**Goal**
Convert the records from the line with "Politica de confidențialitate (637, 449)" to the line with "Afecțiuni (998, 81)" into a numbered list, skipping any blank lines.

**Records provided**
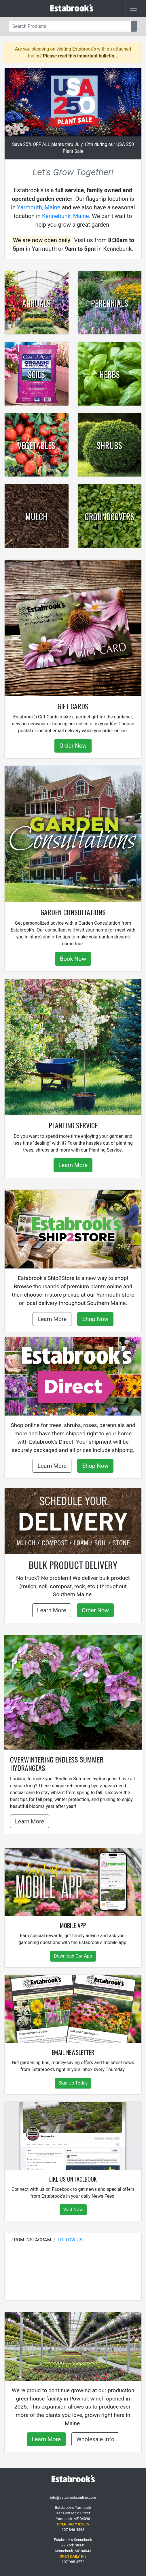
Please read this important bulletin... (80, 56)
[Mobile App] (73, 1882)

* * *

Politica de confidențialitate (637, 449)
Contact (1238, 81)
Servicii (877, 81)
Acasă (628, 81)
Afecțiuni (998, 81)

**Task output**
1. Politica de confidențialitate (637, 449)
2. Contact (1238, 81)
3. Servicii (877, 81)
4. Acasă (628, 81)
5. Afecțiuni (998, 81)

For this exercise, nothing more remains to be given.